A Single QE Indicator? Not So Much...

Yesterday, Bank of America put out a report highlighting that the best QE indicators are the 10-year and 5-year breakeven rates. For those who don't know, the breakeven rate is equivalent to market expectations of inflation. For the 10-year breakeven rate, you would subtract the inflation-protected (TIPS) 10-year yield from the nominal 10-year yield. When this is positive, as it is now, traders are expecting positive inflation, whereas when the rate goes negative traders are expecting deflation. As Bernanke is one of the best scholars of the Great Depression and is also an expert on the Japanese collapse, he knows the destructive power of deflation. Thus, when he sees deflationary pressures, or even disinflationary pressures rising, he may be prompted to print.

5_year_breakeven.jpg (50.61 KB)

As you can see here, the Fed printed every time the 5-year breakeven rate crossed below 1.5%. Below, you can see that the same pattern occurred on the 10-year breakeven at 1.75%. It's not always that correlation equates to causation and sometimes patterns occur for no reason at all. So, is this the be-all end-all QE indicator? I don't think so...

First of all, if Chairman Bernanke was making his policy decisions solely based on market expectations of inflation, I would be worried. For example, the Fed embarked on its non-traditional monetary policies as the employment situation worsened. Each time the Fed printed, Non-Farm Payroll growth was at or below 0, meaning that job growth was stalling. Also, ADP private sector job growth showed a slowdown in private sector employment. In addition, the S&P 500 is 72% correlated to both the 10-year and 5-year breakevens going back to the beginning of 2005, meaning that it may be that the Chairman sees stock prices falling and prints, and the pattern in bonds is just a correlation effect, not causation. Each time the S&P 500 crossed below 1100 into the 1050-1100 range, the Fed printed. Even further, the two bonds are about -84.5% correlated to the VIX, meaning as market volatility rises, the breakeven rates fall, and the Fed prints. Whenever the VIX broke through 39, the Fed printed. Once again, this is a question of chicken and the egg? Which is the cause and which is the correlation? Personally, it truly does not matter because we know (well, at least hope) that the Fed is looking at more than one indicator when embarking on QE, and so predicting QE based on one indicator solely seems unreasonable and potentially just plain stupid.
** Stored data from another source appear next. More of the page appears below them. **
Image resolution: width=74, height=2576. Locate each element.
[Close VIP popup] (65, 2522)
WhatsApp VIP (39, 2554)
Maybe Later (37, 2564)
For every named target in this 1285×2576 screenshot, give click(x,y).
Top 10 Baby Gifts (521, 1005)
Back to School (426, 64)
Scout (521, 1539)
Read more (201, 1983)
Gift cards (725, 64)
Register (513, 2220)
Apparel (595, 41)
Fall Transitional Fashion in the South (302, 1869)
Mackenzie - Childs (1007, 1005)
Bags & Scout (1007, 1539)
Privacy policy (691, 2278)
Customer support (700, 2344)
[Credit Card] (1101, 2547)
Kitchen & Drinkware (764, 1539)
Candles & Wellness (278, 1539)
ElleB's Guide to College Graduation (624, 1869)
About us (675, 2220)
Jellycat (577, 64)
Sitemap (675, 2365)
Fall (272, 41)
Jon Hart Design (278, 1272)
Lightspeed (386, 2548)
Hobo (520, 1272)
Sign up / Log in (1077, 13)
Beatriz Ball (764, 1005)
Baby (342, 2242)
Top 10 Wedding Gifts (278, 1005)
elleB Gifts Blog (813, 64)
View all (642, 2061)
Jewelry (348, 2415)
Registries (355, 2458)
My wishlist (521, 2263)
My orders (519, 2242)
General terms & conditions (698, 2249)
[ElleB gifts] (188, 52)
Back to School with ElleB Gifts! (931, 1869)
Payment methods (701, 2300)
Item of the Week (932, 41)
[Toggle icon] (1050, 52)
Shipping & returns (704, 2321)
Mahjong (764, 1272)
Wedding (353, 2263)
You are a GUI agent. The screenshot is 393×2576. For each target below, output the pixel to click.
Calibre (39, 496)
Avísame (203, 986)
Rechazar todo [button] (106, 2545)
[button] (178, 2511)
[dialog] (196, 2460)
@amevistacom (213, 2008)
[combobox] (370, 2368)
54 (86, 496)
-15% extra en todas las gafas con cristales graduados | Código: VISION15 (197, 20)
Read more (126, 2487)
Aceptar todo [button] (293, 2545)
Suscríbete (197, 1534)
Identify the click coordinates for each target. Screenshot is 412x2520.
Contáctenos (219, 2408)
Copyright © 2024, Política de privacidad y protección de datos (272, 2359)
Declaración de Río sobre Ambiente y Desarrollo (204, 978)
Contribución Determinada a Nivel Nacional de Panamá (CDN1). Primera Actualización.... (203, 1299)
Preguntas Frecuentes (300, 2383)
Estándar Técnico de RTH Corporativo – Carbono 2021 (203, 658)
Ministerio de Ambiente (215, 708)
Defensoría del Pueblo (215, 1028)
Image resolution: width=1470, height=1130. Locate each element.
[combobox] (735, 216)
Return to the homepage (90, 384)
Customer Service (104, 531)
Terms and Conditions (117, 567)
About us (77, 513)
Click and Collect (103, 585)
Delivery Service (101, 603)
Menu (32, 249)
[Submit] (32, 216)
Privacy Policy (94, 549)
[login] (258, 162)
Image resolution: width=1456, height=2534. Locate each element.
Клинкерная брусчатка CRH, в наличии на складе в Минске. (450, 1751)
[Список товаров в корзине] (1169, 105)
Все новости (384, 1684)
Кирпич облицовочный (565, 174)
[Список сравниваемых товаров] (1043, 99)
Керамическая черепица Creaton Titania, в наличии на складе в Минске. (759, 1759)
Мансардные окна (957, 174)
A better way to predict QE would be to take a broad view of the economy. Unemployment figures, inflation metrics, and yes, asset prices too, because they all matter in the scope of the Fed's decisions. The reason why the Fed went with Operation Twist instead of full-blown QE last year was because of politics, so it may be also prudent to consider the political climate when making QE predictions.

So the question is, is QE3 coming or some other form of balance sheet expansion? These indicators are currently saying that the chances are higher than they were back in March, but we are nowhere near the crisis mentality in the markets to prompt the Fed to act: with oil prices falling and other commodities following suit, stocks losing ground, volatility rising, and inflation expectations falling, the chances are higher now. It seems that a further deterioration of the medium-term outlook of the economy to prompt the Fed to act, but the chances are rising ever so slowly.